But even better than performance improvements, our code to acquire and release the locks is significantly easier to understand and verify as correct.
Another example where we built a synchronization primitive is with semaphores; let’s take a look at building them next.
11.2.3. Counting semaphores in Lua
As we worked through our counting semaphores in chapter 6, we spent a lot of time trying to ensure that our semaphores had some level of fairness. In the process, we used a counter to create a sort of numeric identifier for the client, which was then used to determine whether the client had been successful. But because we still had race conditions when acquiring the semaphore, we ultimately still needed to use a lock for the semaphore to function correctly.
Let’s look at our earlier implementation of the counting semaphore and think about what it may take to improve it using Lua.

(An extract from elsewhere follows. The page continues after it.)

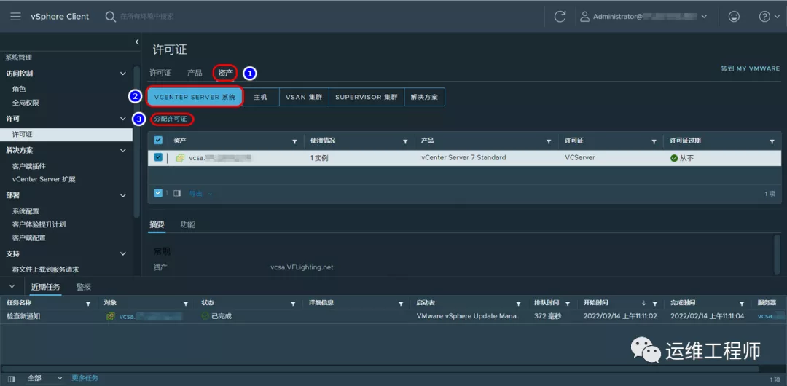Screen dimensions: 787x386
Task: Toggle the selected-count checkbox in table footer
Action: [158, 193]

Listing 11.7. The acquire_semaphore() function from section 6.3.2
In the process of translating this function into Lua, after cleaning out timed-out semaphores, it becomes possible to know whether a semaphore is available to acquire, so we can simplify our code in the case where a semaphore isn’t available. Also, because everything is occurring inside Redis, we don’t need the counter or the owner ZSET, since the first client to execute their Lua function should be the one to get the semaphore. The Lua version of acquire_semaphore() can be seen in the next listing.
Listing 11.8. The acquire_semaphore() function rewritten with Lua
This updated semaphore offers the same capabilities of the lock-wrapped acquire_fair_semaphore_with_lock(), including being completely fair. Further, because of the simplifications we’ve performed (no locks, no ZINTERSTORE, and no ZREMRANGEBYRANK), our new semaphore will operate significantly faster than the previous semaphore implementation, while at the same time reducing the complexity of the semaphore itself.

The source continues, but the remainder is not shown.